### Aim of the task:
Copy the material starting with the line with "Where should I" and going on through the line with "Action: tap(179, 109)", swapping "saved passwords" for "stored passwords" and changing nothing else. Leave the pictures out.

### Information given:
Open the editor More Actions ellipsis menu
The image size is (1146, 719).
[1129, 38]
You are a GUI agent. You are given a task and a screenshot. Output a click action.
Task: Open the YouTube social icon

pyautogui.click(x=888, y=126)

--

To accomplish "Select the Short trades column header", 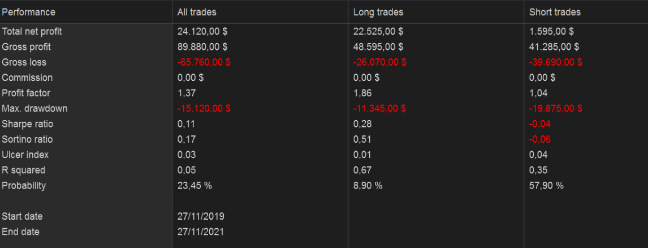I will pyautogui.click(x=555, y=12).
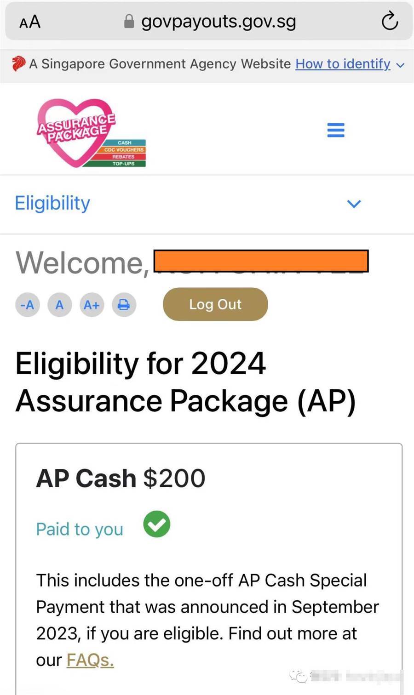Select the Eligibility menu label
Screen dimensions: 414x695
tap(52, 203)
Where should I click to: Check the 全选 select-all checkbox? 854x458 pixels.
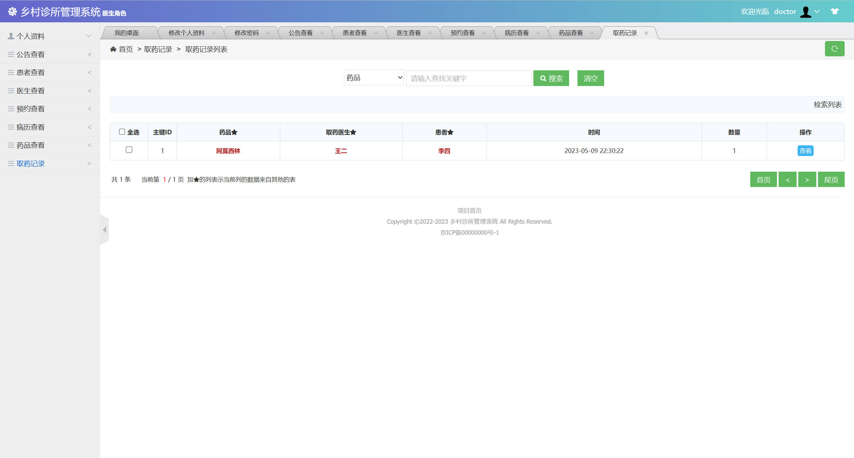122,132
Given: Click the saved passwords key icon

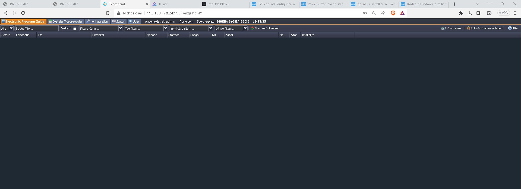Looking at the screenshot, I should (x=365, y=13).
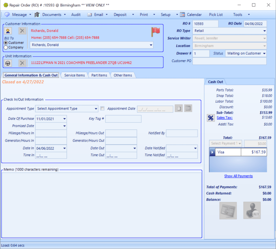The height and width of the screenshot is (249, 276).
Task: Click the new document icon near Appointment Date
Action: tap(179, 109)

### Finished answer:
Where should I click to: Check the 全选 select-all checkbox? 854x458 pixels.
122,132
Given: Click the stored passwords key icon

Looking at the screenshot, I should (x=365, y=13).
The height and width of the screenshot is (249, 276).
Task: Click the new document icon near Appointment Date
Action: tap(179, 109)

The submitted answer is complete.